## SELECTED PASSAGE
In this Feb. 11, 2001 photo released by CBS, "60 Minutes" correspondent Lara Logan is shown covering the reaction in in Cairo's Tahrir Square the day Egyptian President Hosni Mubarak stepped down. CBS News says Logan was attacked Friday, and suffered a brutal beating and sexual assault before being saved by a group of women and an estimated 20 Egyptian soldiers. She is recovering in a U.S. hospital. Logan, CBS News' chief foreign affairs correspondent, is one of at least 140 correspondents who have been injured or killed since Jan. 30 while covering the unrest in Egypt, according to the Committee to Protect Journalists. (AP Photo/CBS News)
NEW YORK — CBS News correspondent Lara Logan was recovering in a U.S. hospital Tuesday from a sexual attack and beating she suffered while reporting on the tumultuous events in Cairo.
Logan was in the city's Tahrir Square on Friday after Egyptian president Hosni Mubarak stepped down when she, her team and their security "were surrounded by a dangerous element amidst the celebration," CBS said in a statement Tuesday.
The network described a mob of more than 200 people "whipped into a frenzy."
Separated from her crew in the crush of the violent pack, she suffered what CBS called "a brutal and sustained sexual assault and beating." She was saved by a group of women and an estimated 20 Egyptian soldiers, the network said. The Associated Press does not name victims of a sexual assault unless the victim agrees to it.

## MATERIAL PROVIDED
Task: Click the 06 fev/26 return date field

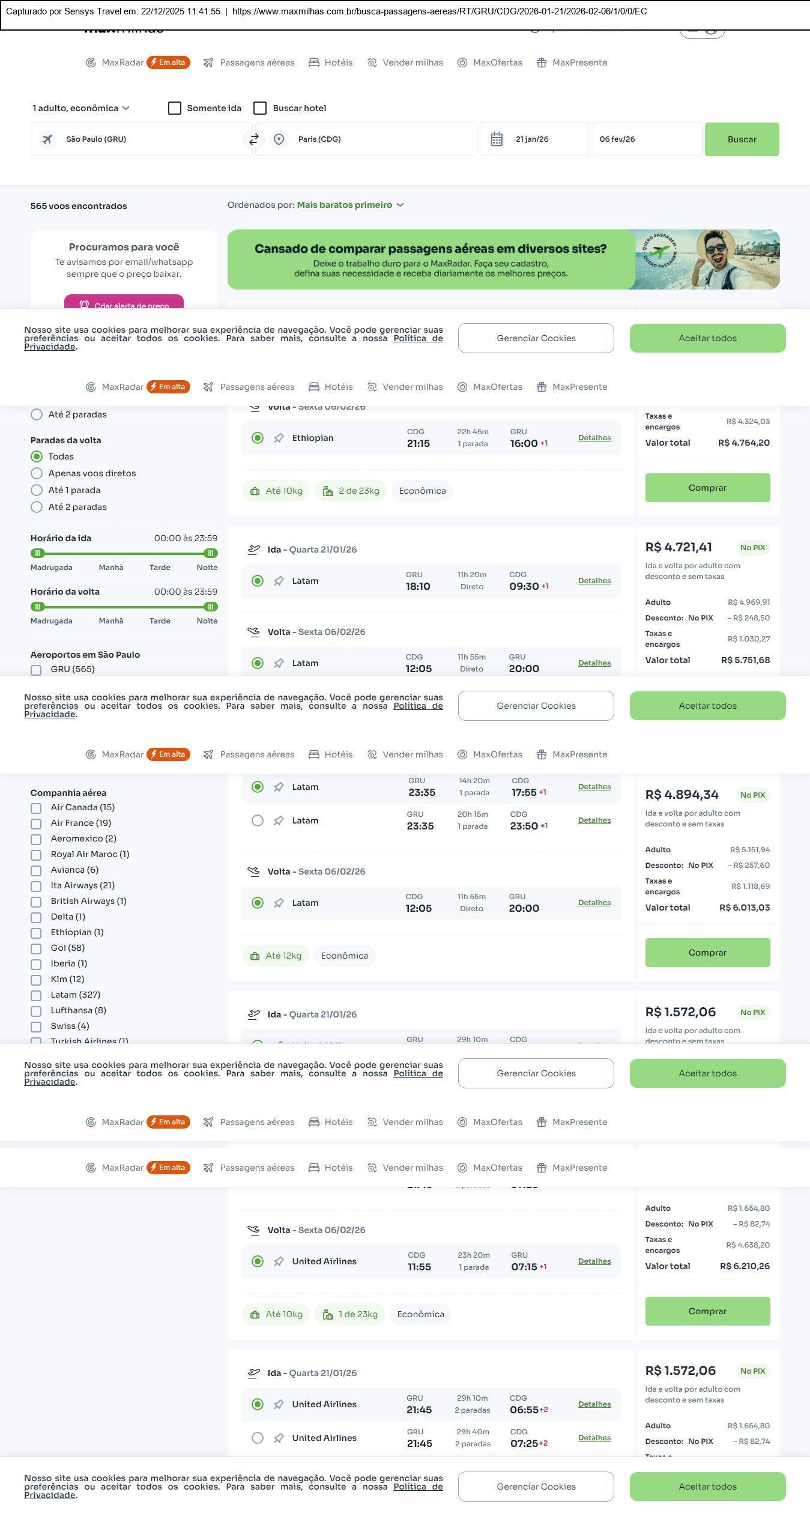Action: [646, 139]
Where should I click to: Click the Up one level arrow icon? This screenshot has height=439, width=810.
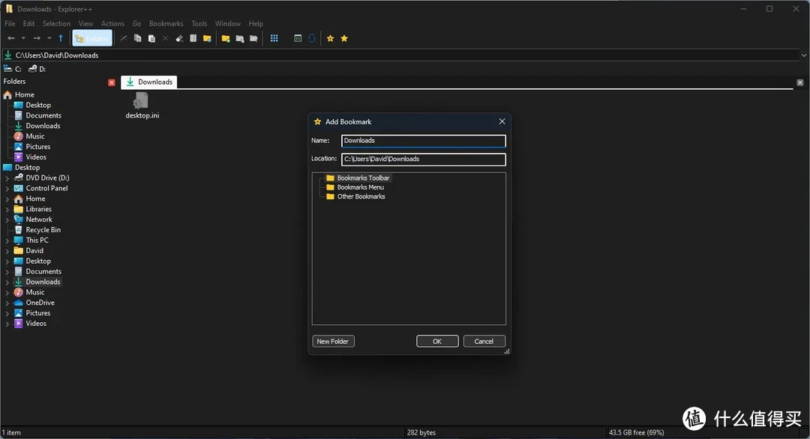(x=61, y=38)
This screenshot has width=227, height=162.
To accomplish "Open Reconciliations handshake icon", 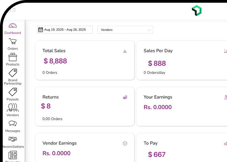I will point(12,139).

## REQUIREMENT 1
Say whether each statement agrees with the article about Lara Logan, answering yes or no and quoting the deciding words: (a) The mob that surrounded Logan's group numbered more than 200 people. (b) Logan was rescued by police officers. (c) Logan was recovering in a hospital in Cairo.
## REQUIREMENT 2
Carry the article about Lara Logan forward from its last sentence.

## RESULT 1
(a) Yes: "The network described a mob of more than 200 people"
(b) No: "She was saved by a group of women and an estimated 20 Egyptian soldiers"
(c) No: "was recovering in a U.S. hospital Tuesday"

## RESULT 2
She reconnected with the CBS team and returned to the U.S. on Saturday.
The scene last Friday in Tahrir Square — ground zero of 18 days of protests that brought down Mubarak — was primarily one of celebration — people wept, jumped for joy, cheered and hugged one another. Some soldiers stationed at the square ran into the crowd, and the protesters lifted them onto their shoulders. Other troops stayed at their posts, watching in awe. There were fireworks, the sound of car horns and even some shots fired in the air.
The attack on Logan, CBS News' chief foreign affairs correspondent, is one of at least 140 others suffered by reporters covering the unrest in Egypt since Jan. 30, according to the Committee to Protect Journalists. An Egyptian reporter died from gunshot wounds he received during the protests.
A week before Friday's attack, Logan was detained by the Egyptian military for a day, along with a CBS producer and cameraman. They returned to the U.S. after their release, and Logan went back to Cairo shortly before Mubarak left.
Logan joined CBS News in 2002. She regularly reports for the "CBS Evening News" as well as "60 Minutes," where she has been a correspondent since 2006. She has reported widely from Iraq and Afghanistan, and other global trouble spots.
CBS said it had no further comment on Logan's assault.